Your assignment: Please write out exactly the lines of the data below from the line holding "Click the 1 hour" through the line holding "You are a computer-use agent. Viewport: 772px", and leave out the rest.

(Beginning of Exercise input)

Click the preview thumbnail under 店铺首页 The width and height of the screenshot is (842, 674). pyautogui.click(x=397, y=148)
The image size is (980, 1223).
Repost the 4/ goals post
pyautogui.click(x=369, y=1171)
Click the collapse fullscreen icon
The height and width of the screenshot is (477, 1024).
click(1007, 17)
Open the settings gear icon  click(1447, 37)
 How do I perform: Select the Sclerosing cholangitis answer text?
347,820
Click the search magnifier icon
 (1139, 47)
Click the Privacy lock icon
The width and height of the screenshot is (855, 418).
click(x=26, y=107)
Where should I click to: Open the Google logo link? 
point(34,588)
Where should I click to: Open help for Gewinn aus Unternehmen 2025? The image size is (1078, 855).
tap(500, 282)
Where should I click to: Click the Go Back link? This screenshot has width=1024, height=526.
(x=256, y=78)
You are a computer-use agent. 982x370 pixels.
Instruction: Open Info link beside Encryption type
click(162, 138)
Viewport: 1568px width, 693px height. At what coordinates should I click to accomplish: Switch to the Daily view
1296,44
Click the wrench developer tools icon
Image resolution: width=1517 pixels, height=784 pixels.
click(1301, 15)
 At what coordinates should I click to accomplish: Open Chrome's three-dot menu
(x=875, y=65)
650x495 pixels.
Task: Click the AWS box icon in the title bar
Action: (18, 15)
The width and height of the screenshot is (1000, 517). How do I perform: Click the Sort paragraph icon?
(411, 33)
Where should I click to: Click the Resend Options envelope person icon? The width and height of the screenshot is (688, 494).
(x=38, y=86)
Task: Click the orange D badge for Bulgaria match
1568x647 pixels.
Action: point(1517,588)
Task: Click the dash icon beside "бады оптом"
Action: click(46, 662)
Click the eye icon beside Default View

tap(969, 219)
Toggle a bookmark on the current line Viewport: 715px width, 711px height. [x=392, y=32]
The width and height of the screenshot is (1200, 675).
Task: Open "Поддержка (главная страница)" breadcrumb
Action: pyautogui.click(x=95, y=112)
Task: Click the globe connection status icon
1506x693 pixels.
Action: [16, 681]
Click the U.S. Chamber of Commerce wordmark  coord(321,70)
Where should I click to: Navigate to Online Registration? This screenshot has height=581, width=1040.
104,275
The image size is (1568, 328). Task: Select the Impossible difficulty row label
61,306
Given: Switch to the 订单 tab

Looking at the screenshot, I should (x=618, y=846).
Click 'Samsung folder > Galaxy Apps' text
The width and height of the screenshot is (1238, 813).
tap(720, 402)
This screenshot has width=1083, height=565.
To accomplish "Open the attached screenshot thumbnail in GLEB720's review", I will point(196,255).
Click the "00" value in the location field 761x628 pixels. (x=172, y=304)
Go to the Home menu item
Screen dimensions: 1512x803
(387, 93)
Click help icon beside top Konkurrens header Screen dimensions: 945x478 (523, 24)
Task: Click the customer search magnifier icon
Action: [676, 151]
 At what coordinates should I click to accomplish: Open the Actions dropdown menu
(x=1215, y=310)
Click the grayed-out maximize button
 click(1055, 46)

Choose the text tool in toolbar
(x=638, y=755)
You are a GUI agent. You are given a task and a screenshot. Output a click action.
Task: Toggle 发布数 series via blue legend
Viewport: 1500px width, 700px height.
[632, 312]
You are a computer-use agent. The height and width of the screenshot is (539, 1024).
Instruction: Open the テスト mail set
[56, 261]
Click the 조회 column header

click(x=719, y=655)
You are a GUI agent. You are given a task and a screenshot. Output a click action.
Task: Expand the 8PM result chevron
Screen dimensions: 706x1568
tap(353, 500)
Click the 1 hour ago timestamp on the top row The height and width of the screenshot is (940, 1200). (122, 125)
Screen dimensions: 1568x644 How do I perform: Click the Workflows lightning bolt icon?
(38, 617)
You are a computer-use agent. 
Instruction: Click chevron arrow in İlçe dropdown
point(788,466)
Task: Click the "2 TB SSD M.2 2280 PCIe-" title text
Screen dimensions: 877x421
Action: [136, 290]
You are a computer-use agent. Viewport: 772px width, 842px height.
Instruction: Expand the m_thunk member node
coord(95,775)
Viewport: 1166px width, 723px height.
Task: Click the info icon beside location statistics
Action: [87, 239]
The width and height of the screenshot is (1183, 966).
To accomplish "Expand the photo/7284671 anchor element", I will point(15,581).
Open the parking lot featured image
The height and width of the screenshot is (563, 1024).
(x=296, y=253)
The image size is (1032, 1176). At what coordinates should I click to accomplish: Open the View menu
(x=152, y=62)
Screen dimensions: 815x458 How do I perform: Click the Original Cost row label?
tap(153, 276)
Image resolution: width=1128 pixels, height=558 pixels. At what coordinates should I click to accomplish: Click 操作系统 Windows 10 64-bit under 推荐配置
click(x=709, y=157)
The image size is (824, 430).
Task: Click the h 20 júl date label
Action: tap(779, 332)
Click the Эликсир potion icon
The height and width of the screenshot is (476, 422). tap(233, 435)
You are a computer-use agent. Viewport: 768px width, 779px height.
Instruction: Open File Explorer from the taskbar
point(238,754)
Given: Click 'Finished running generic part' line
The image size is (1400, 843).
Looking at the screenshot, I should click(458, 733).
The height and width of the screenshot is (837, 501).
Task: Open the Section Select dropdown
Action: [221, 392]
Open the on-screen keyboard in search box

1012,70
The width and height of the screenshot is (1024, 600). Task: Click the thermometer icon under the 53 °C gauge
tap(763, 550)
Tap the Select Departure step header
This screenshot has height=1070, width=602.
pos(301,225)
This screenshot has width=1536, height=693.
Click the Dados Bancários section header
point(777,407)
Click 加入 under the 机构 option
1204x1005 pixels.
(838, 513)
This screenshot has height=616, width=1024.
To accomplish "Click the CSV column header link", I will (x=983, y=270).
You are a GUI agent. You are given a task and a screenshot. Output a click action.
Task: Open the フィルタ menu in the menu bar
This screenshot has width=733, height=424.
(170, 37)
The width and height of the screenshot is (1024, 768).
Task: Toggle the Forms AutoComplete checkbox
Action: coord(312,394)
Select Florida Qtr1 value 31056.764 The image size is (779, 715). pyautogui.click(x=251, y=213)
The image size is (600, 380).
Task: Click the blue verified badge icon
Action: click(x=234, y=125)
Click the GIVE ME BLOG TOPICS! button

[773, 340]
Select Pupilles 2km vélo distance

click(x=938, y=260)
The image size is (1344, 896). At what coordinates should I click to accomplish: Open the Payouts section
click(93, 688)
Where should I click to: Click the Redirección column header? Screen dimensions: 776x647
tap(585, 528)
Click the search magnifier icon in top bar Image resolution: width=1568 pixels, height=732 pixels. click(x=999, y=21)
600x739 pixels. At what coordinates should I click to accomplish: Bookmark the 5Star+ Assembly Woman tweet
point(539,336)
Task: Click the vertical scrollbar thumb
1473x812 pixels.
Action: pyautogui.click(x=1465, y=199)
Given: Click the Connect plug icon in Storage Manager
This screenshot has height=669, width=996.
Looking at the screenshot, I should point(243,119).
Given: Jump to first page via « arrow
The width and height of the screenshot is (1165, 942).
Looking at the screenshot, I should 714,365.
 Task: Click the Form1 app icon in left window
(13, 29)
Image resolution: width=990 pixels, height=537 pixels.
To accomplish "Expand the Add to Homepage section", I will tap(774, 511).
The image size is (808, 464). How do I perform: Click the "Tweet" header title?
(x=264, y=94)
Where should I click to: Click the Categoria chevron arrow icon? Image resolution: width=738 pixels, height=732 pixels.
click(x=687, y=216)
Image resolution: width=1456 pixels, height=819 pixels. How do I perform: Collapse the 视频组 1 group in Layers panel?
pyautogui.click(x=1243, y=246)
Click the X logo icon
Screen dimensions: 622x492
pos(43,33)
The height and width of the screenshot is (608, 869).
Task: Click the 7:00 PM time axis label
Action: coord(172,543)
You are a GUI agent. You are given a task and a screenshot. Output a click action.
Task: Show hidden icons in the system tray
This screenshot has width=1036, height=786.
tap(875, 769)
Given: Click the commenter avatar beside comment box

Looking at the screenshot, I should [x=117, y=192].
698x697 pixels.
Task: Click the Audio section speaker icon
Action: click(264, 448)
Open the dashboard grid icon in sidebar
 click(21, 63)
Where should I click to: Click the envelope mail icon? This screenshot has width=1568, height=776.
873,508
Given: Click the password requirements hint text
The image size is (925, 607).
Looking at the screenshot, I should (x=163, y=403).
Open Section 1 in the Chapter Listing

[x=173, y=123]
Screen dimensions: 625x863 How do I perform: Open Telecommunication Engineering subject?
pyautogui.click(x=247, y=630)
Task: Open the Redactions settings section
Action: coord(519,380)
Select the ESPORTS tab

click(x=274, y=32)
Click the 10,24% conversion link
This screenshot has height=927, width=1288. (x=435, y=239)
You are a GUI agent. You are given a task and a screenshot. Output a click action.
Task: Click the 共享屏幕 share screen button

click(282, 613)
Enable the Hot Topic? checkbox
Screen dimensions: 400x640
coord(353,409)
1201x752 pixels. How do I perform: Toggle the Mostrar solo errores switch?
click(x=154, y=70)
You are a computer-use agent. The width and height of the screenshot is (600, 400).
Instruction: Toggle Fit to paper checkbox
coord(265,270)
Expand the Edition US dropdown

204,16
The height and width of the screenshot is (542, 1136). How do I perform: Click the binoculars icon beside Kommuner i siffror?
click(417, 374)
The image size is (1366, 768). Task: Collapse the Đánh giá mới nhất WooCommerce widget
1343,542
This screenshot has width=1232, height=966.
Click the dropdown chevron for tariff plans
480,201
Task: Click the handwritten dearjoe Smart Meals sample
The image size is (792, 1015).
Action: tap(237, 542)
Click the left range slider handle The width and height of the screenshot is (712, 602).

(End of Exercise input)

Response for this exercise:
Click the 1 hour ago timestamp on the top row The height and width of the screenshot is (940, 1200). (122, 125)
Screen dimensions: 1568x644 How do I perform: Click the Workflows lightning bolt icon?
(38, 617)
You are a computer-use agent. 
Instruction: Click chevron arrow in İlçe dropdown
point(788,466)
Task: Click the "2 TB SSD M.2 2280 PCIe-" title text
Screen dimensions: 877x421
Action: [136, 290]
You are a computer-use agent. Viewport: 772px width, 842px height.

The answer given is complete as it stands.